“Be always employed
in something useful,” wrote young Benjamin Franklin, promoting the virtue of
industry and discouraging the wasting of time. “Cut off all unnecessary
actions.” Surely, though, he did not intend that we maintain a perpetual
busy-ness just for its own sake. After all, as Thoreau pointed out, “It is not
enough to be industrious; so are the ants. What are you industrious about?”
Franklin undoubtedly
meant that we should keep engaged in activities that make us productive members
of society, that advance our prosperity and improve our character. Probably of
less consideration in his era was the more contemporary notion that our work should
also be personally meaningful – in other words, it should nourish our soul.
“Idleness is an
enemy of the soul,” reads The Rule of St. Benedict for monastic living,
written twelve hundred years before Franklin created his list of thirteen
virtues. Though we usually think of the monastic life as contemplative and
spiritual, St. Benedict believed that ora
et labora – prayer and work –
formed a partnership of labor that not only engaged, but united both body and spirit.
When I lived in the
San Francisco Bay Area in the mid-1980s I spent more than a year working full-time
at the home of my friend, mentor, and professor, a medievalist named George
Tuma.

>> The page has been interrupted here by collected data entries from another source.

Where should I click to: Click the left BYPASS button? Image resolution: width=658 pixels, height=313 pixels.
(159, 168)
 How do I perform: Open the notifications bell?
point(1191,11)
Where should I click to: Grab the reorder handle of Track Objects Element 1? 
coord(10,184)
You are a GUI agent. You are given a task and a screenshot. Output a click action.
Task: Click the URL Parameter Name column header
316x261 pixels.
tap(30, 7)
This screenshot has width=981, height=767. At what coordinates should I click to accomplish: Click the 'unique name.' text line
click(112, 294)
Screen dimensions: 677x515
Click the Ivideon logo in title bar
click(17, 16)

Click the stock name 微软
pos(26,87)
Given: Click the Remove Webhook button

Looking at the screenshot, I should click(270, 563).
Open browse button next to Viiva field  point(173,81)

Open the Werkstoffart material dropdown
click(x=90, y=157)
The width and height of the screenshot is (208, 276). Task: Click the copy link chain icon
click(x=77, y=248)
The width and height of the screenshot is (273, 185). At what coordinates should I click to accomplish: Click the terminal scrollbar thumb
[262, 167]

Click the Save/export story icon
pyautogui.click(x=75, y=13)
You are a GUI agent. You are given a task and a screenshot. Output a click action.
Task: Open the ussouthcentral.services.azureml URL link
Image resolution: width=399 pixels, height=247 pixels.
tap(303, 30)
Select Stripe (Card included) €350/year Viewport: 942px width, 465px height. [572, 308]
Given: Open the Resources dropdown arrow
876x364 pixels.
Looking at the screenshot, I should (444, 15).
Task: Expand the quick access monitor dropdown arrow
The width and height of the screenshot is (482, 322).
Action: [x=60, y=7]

He had hired me to help him with what I gradually realized would be the
never-ending process of remodeling his home. I was a complete novice at
carpentry – my previous experience wielding a hammer had been limited to
putting together a few prefabricated bookcases – but that wasn’t important to
him; I would acquire the basic skills quickly enough, he knew. What was important to him was that I understood
the spirit of the project and brought the proper attitude for an apprenticeship.
I quickly realized
that this project had more in common with the construction of a cathedral than
the typical home remodeling. In the Middle Ages, the erection of a cathedral
was a Herculean endeavor that often took hundreds of years and involved, in one
way or another, most of the community. It was possible to work one’s entire
adult life on one of those extraordinary edifices of soaring stone arches and
resplendent glass and see neither its beginning nor its completion, but its
purpose was grander than any one person. Participating in raising this holy
monument toward heaven, then, was a centuries-long labor of humility, devotion,
and spiritual satisfaction for generations of individuals and the community as
a whole.
Like the cathedral
builders and monks of the Middle Ages, the medievalist George Tuma had
undertaken a project that was a similar act of daily ora et labora, albeit on a much more modest and personal scale than
that of a cathedral, of course. From replacing the Spanish tiles on the roof of
his single-level home to crafting a skylight to making and hanging doors, George
saw the ongoing construction and remodeling of his home as a lifelong
partnership of prayer and industry, a reflection of the Benedictine imperative
to combine both. He never intended for the work ever to be “finished” – there
was always something to add or change or perfect – because that work was
George’s daily devotion. Each morning that he wasn’t teaching he went to work
on his home with a commitment of body and soul that was as spiritually meaningful
to him as if he were constructing a cathedral. That was the spirit of his
project, and that’s what I had been invited to participate in, and to learn
from.
Mine was an
apprenticeship not only in the craft of carpentry, but in this monastic focus. In
his bestseller Shop Class as Soulcraft,
Matthew B. Crawford shied away from acknowledging that there is a mystical dimension
to craftsmanship, but anyone who has experienced the “flow” resulting from focused
manual labor knows that that dimension is part of the “soulcraft,” and knows
how satisfying it is.
Eventually I moved
on from George’s house and out of the San Francisco Bay Area as well, but he
continued teaching and working on his house until he passed away several years
ago. The lessons of that apprenticeship stayed with me: to not only make my Franklinesque
busy-ness productive but to bring to it a Benedictine commitment of body, mind
and soul that make it spiritually meaningful.